=== HOW TO COMPLETE THIS TASK ===
Return each line of the material verbatim.

=== DATA FOR PROCESSING ===
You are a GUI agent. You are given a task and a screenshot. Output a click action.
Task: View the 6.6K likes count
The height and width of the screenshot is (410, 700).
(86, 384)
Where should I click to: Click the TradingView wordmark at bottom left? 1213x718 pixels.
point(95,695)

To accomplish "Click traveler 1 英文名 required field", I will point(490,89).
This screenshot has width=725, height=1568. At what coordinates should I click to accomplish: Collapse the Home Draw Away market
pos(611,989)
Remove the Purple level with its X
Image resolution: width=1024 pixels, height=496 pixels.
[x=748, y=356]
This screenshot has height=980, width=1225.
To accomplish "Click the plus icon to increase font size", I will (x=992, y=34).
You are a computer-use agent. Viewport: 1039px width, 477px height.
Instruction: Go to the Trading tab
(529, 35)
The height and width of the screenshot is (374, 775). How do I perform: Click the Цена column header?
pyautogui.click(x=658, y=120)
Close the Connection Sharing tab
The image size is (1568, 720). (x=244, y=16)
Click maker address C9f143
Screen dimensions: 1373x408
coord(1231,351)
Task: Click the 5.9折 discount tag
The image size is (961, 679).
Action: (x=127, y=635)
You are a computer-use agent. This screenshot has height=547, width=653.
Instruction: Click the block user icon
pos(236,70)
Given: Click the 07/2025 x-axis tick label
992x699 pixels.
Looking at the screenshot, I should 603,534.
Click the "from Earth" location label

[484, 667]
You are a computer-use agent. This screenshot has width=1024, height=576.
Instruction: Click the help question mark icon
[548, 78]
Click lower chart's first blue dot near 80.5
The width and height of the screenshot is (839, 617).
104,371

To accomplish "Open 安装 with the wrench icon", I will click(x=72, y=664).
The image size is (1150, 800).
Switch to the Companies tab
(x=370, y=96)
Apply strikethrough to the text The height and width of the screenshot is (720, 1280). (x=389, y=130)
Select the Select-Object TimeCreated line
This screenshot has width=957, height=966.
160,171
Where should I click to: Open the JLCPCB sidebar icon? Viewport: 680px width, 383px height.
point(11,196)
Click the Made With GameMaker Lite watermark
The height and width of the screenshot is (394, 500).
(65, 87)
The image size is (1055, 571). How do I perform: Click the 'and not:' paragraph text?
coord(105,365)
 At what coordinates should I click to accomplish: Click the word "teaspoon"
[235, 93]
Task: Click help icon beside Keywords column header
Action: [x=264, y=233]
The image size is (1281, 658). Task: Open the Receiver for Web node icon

=== RESULT OF THIS TASK ===
You are a GUI agent. You are given a task and a screenshot. Output a click action.
Task: View the 6.6K likes count
The height and width of the screenshot is (410, 700).
(86, 384)
Where should I click to: Click the TradingView wordmark at bottom left? 1213x718 pixels.
point(95,695)

To accomplish "Click traveler 1 英文名 required field", I will point(490,89).
This screenshot has width=725, height=1568. At what coordinates should I click to accomplish: Collapse the Home Draw Away market
pos(611,989)
Remove the Purple level with its X
Image resolution: width=1024 pixels, height=496 pixels.
[x=748, y=356]
This screenshot has height=980, width=1225.
To accomplish "Click the plus icon to increase font size", I will (x=992, y=34).
You are a computer-use agent. Viewport: 1039px width, 477px height.
Instruction: Go to the Trading tab
(529, 35)
The height and width of the screenshot is (374, 775). How do I perform: Click the Цена column header?
pyautogui.click(x=658, y=120)
Close the Connection Sharing tab
The image size is (1568, 720). (x=244, y=16)
Click maker address C9f143
Screen dimensions: 1373x408
coord(1231,351)
Task: Click the 5.9折 discount tag
The image size is (961, 679).
Action: (x=127, y=635)
You are a computer-use agent. This screenshot has height=547, width=653.
Instruction: Click the block user icon
pos(236,70)
Given: Click the 07/2025 x-axis tick label
992x699 pixels.
Looking at the screenshot, I should 603,534.
Click the "from Earth" location label

[484, 667]
You are a computer-use agent. This screenshot has width=1024, height=576.
Instruction: Click the help question mark icon
[548, 78]
Click lower chart's first blue dot near 80.5
The width and height of the screenshot is (839, 617).
104,371

To accomplish "Open 安装 with the wrench icon", I will click(x=72, y=664).
The image size is (1150, 800).
Switch to the Companies tab
(x=370, y=96)
Apply strikethrough to the text The height and width of the screenshot is (720, 1280). (x=389, y=130)
Select the Select-Object TimeCreated line
This screenshot has width=957, height=966.
160,171
Where should I click to: Open the JLCPCB sidebar icon? Viewport: 680px width, 383px height.
point(11,196)
Click the Made With GameMaker Lite watermark
The height and width of the screenshot is (394, 500).
(65, 87)
The image size is (1055, 571). How do I perform: Click the 'and not:' paragraph text?
coord(105,365)
 At what coordinates should I click to accomplish: Click the word "teaspoon"
[235, 93]
Task: Click help icon beside Keywords column header
Action: [x=264, y=233]
The image size is (1281, 658). Task: Open the Receiver for Web node icon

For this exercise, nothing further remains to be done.